In the meantime, I have to admit that I am not sure whether the Lilac model could be an inspiration for creating its equivalent in Poland. We will certainly talk about it. All interested in the discussion are invited to our meetings. Information about the dates and places of meetings appear in our Facebook group.
How does the model work?
But to the point. Cohousing Lilac was set up as a Mutual Home Ownership Society Ltd. The members of the Society are the residents of the homes, so they retain democratic control of the property. The Society remains the owner of the whole property and the residents have the right to use individual houses.
The loan to finance the construction was taken out by the Society and provided by the ethical bank Triodos. It is repaid through monthly fees for the use of the houses. These are based on the income of the residents and have been set at 35% of the net household income. As the financial situation of the members changes, the fees change. In simple terms it can be said that the rents are higher than in social housing but lower than market rents.
Shares in the Society
In return for fees, members receive shares in the Society and the use of one of the houses. The number of shares allocated depends on the income and cost of the house. So in this model, households that earn more can buy more shares than the value of their home, so that more disadvantaged households can still benefit from the scheme. Once all the shares are paid for by the household, the payments are reduced to 10% of net income.

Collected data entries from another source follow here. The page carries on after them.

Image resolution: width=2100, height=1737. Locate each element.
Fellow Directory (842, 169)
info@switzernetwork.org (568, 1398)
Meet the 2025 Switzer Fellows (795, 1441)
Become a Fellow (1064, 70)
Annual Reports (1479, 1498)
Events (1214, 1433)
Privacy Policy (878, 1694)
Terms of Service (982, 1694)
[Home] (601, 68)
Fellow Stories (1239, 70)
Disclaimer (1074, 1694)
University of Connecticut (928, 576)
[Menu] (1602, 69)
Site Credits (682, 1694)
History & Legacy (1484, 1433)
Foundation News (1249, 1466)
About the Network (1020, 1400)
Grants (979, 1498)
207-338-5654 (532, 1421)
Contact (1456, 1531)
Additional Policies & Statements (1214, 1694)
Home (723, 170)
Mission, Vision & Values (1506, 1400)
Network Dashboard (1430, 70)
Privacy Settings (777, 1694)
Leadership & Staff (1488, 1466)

When a household leaves Lilac, it can sell its shares. If this is done before three years of resident has moved in, the person leaving the scheme will receive a refund of the original value of the share (or a lower value if they have decreased in value). Members who move out after three years will receive 75% of the change in value of the equity share. This value is calculated based on changes in national average incomes rather than local house prices. This decoupling of house values from local property prices is an important step towards preventing speculation in the housing market and ensures that lower earners will still be able to benefit from Lilac homes in the future.

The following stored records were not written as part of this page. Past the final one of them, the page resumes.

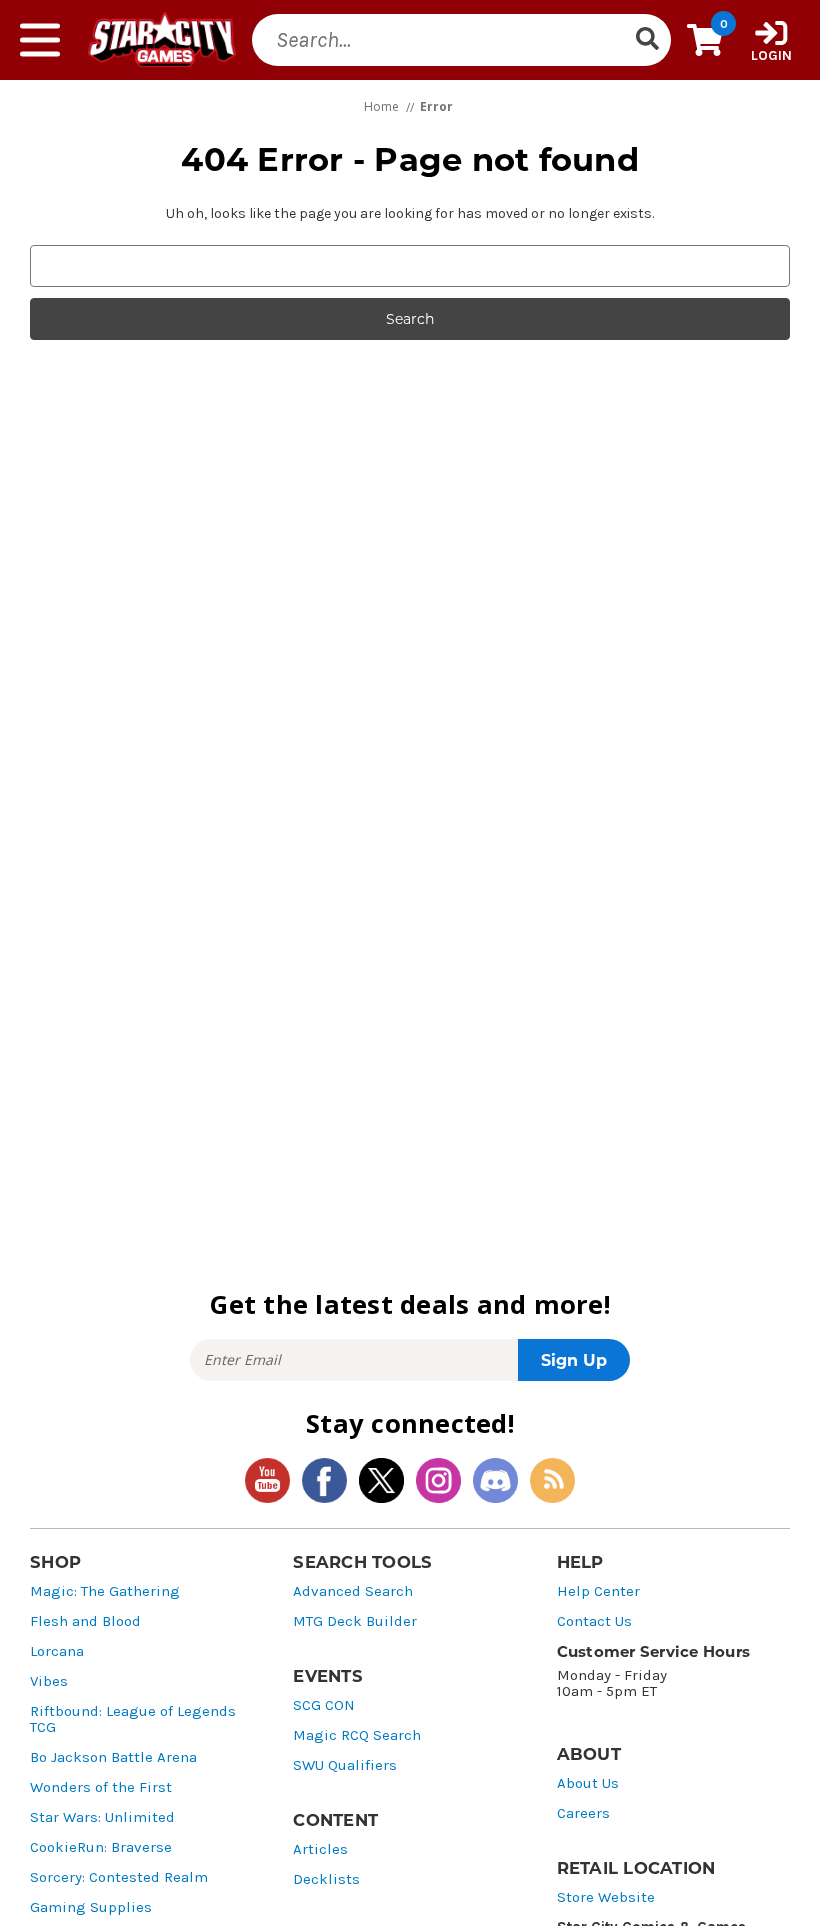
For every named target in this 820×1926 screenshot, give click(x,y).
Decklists (326, 1879)
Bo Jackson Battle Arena (113, 1757)
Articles (320, 1849)
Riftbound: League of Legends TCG (133, 1719)
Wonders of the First (101, 1787)
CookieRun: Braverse (101, 1847)
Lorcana (57, 1651)
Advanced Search (353, 1591)
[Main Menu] (40, 40)
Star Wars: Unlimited (102, 1817)
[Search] (647, 40)
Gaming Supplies (91, 1907)
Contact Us (594, 1621)
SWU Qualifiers (345, 1765)
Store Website (606, 1897)
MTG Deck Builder (355, 1621)
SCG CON (324, 1705)
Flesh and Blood (85, 1621)
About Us (588, 1783)
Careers (583, 1813)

Who can become a member of the Society?
However, we must emphasise that this model cannot currently be used by people in financial difficulties. For Cohousing Lilac to work it is necessary for each household to achieve a minimum income. Without this condition, repayment of debts would not be possible. Payments from higher earning households can partially offset the fact that disadvantaged households are unable to pay the full construction costs attributable to their home. Over time, however, the model can also become affordable for those on much lower incomes.
This is how the model works in a nutshell. The system of buying or selling shares and paying construction costs is a little more complicated. We will certainly analyse it in more detail.